Recorded data
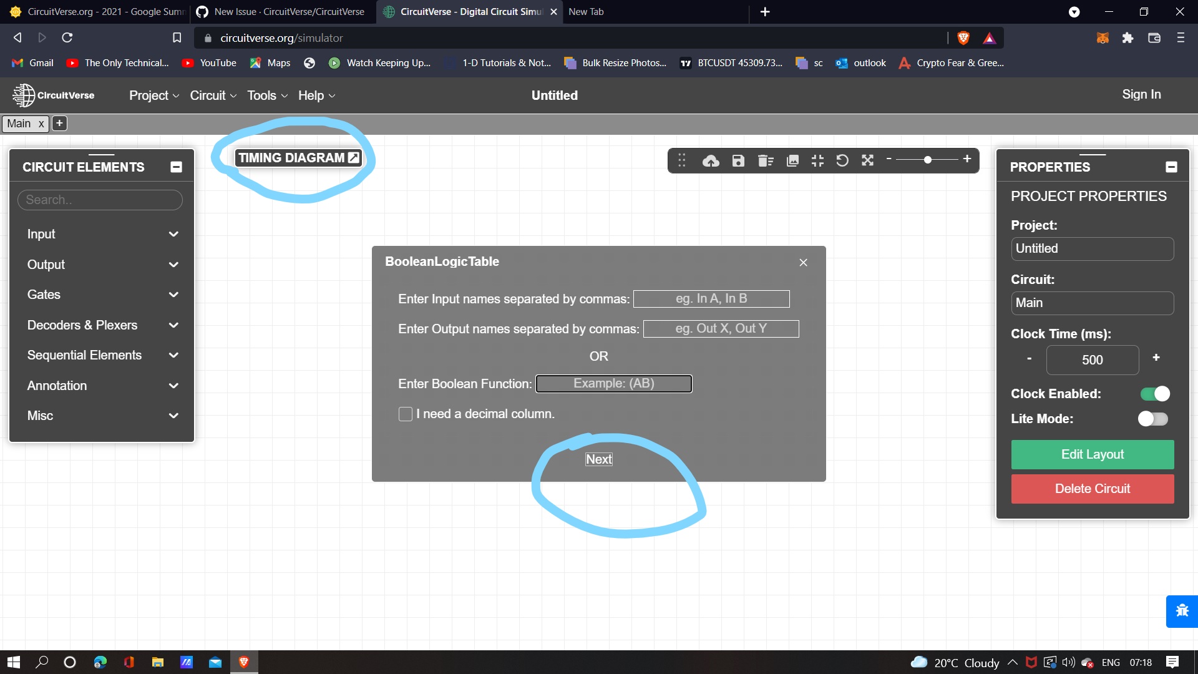
Task: Enable the I need a decimal column checkbox
Action: tap(405, 414)
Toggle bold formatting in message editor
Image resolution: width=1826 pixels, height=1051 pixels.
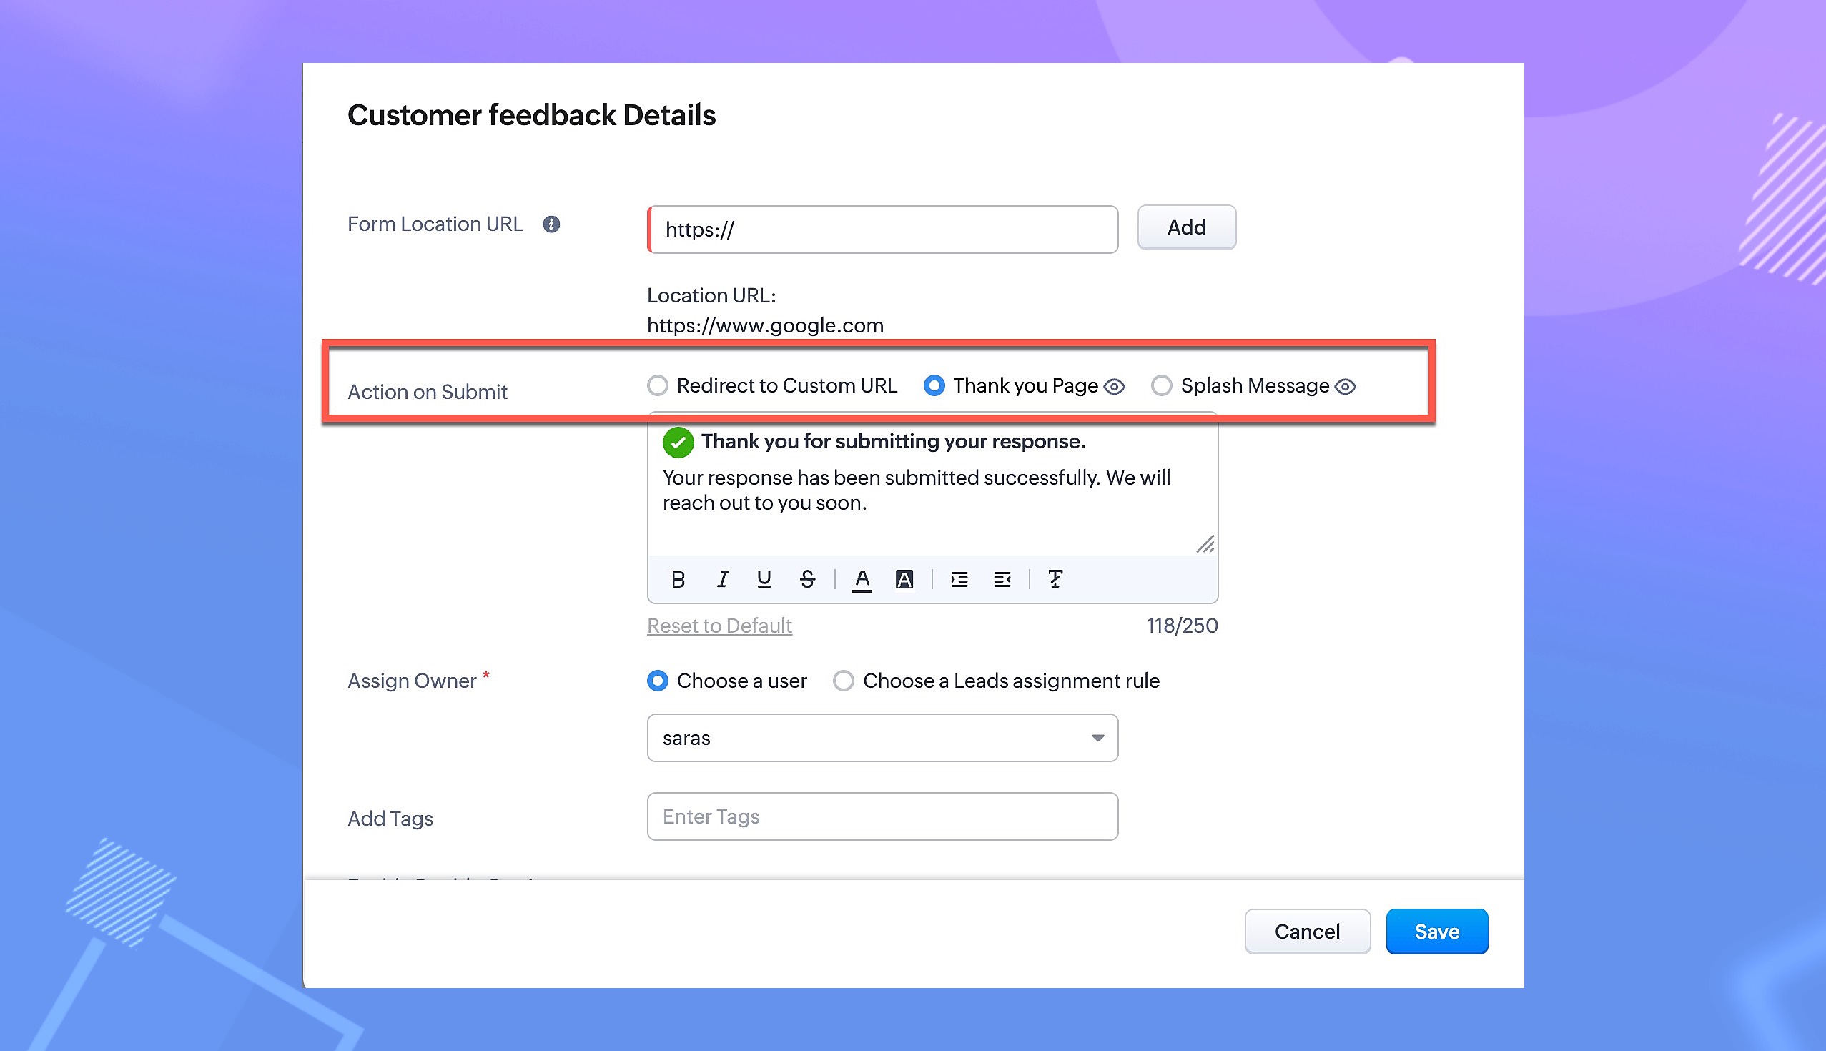pos(678,579)
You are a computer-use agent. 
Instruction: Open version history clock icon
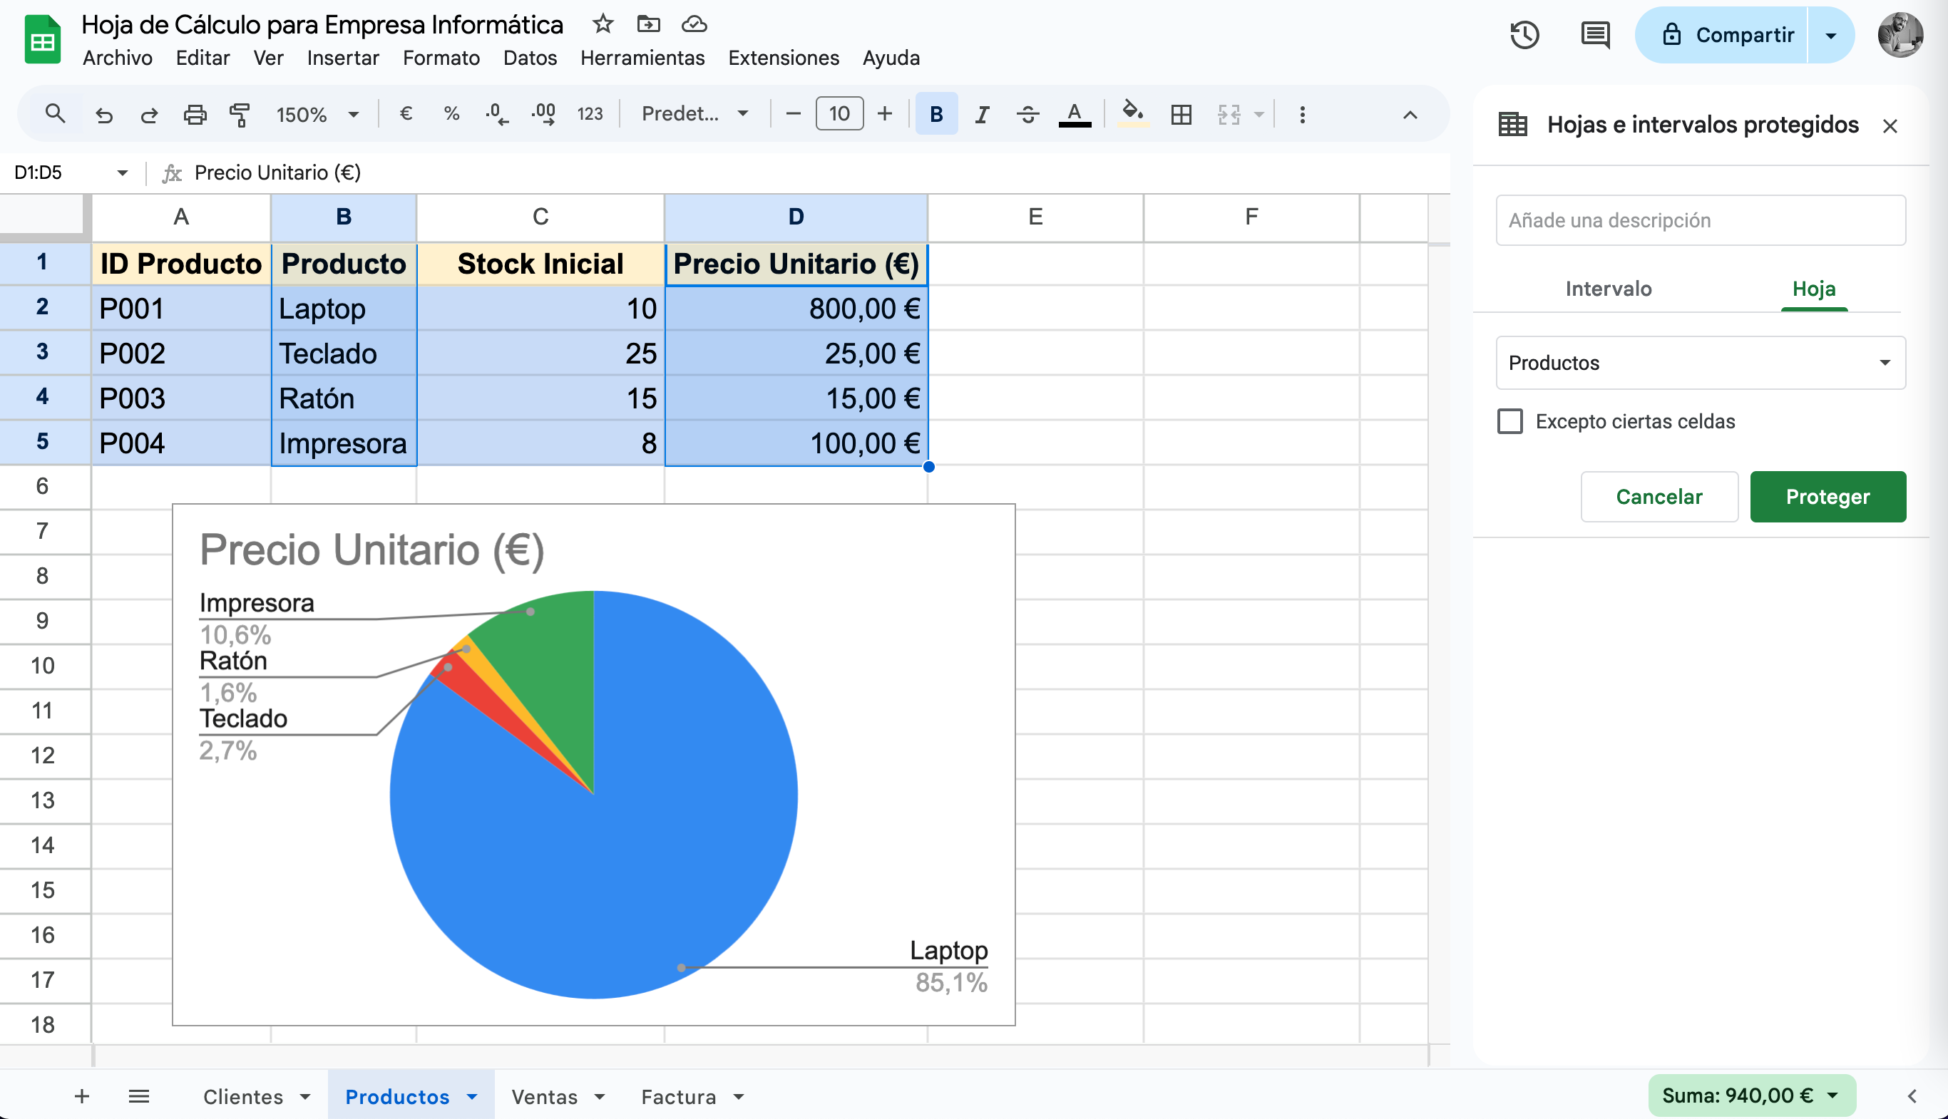1524,35
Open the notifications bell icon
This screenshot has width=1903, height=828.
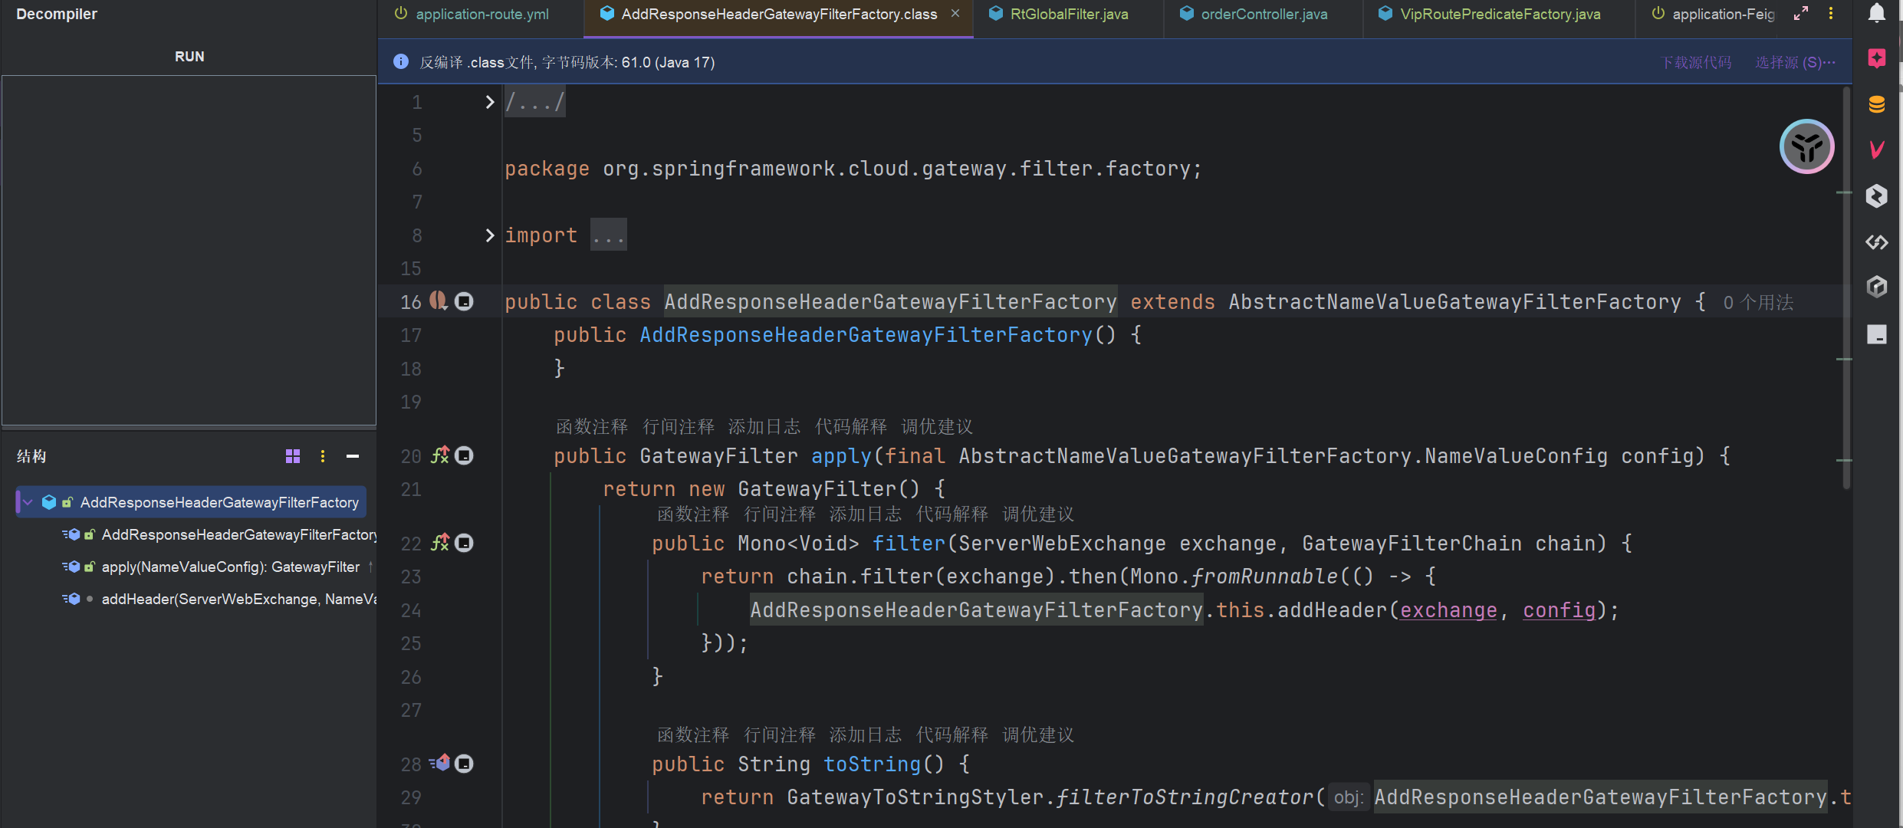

Problem to work on
Print exactly the lines between the line containing "Toggle bold formatting in message editor" and the last line of the entries above, including both, and nothing besides; skip the pictures.

The answer
Toggle bold formatting in message editor
Image resolution: width=1826 pixels, height=1051 pixels.
pos(678,579)
You are a computer-use agent. 
Instruction: Open version history clock icon
1524,35
Open the notifications bell icon
This screenshot has width=1903, height=828.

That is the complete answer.